● **EXTRACTED ENTRIES**

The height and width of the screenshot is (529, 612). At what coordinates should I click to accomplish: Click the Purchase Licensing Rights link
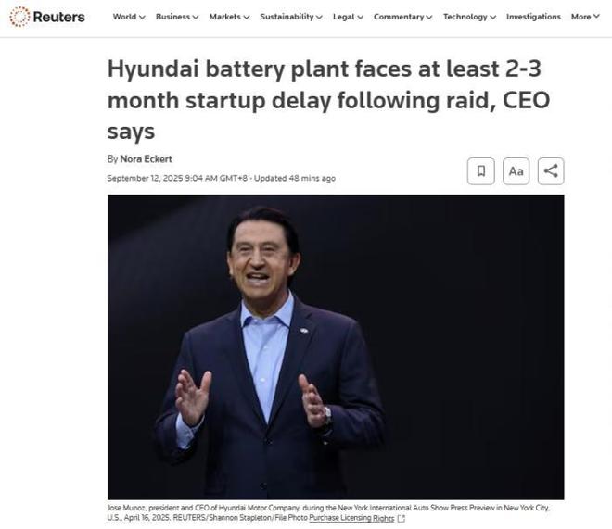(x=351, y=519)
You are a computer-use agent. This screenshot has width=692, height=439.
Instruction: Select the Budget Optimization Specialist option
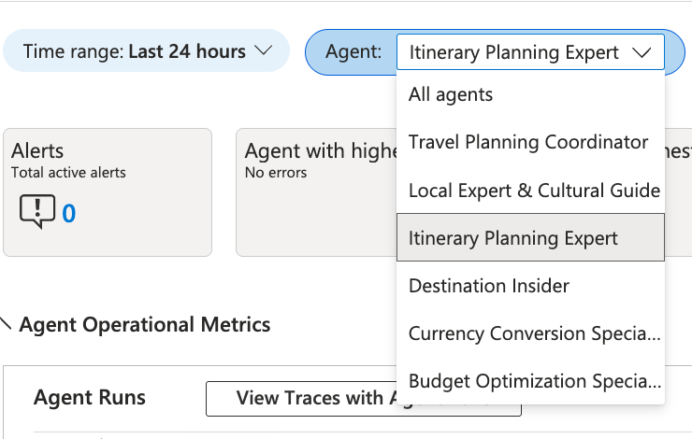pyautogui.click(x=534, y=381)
--
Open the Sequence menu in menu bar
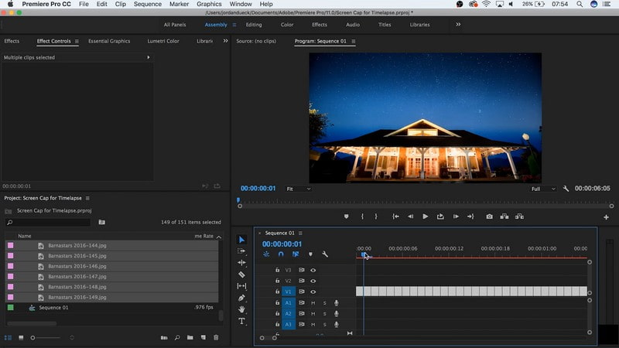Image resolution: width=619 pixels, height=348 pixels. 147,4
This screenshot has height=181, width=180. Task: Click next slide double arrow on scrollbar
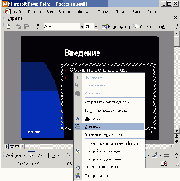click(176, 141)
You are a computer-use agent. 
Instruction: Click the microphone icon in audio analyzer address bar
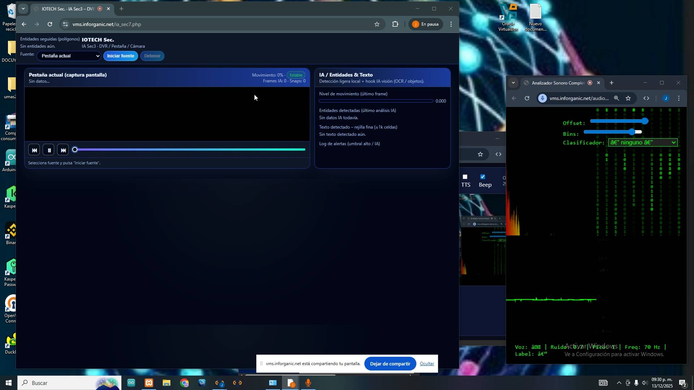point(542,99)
...
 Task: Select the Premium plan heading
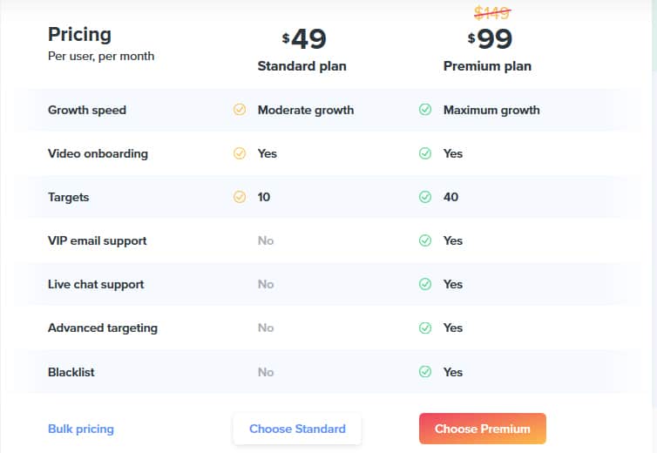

● **SHORT EXERCISE**
Can you rescale the rows from the line with "This screenshot has height=181, width=180." up to and including the line with "point(542,99)"? Write those lines out again with their requests, leave out the pictures, and multiply each coordinate in the answers by 1.25, rounding to whole numbers with halves going up and keeping every other number unchanged.

● **FINAL RESULT**
This screenshot has height=181, width=180. Task: Click next slide double arrow on scrollbar
click(220, 176)
You are a computer-use agent. 
Instruction: Click the microphone icon in audio analyzer address bar
point(678,124)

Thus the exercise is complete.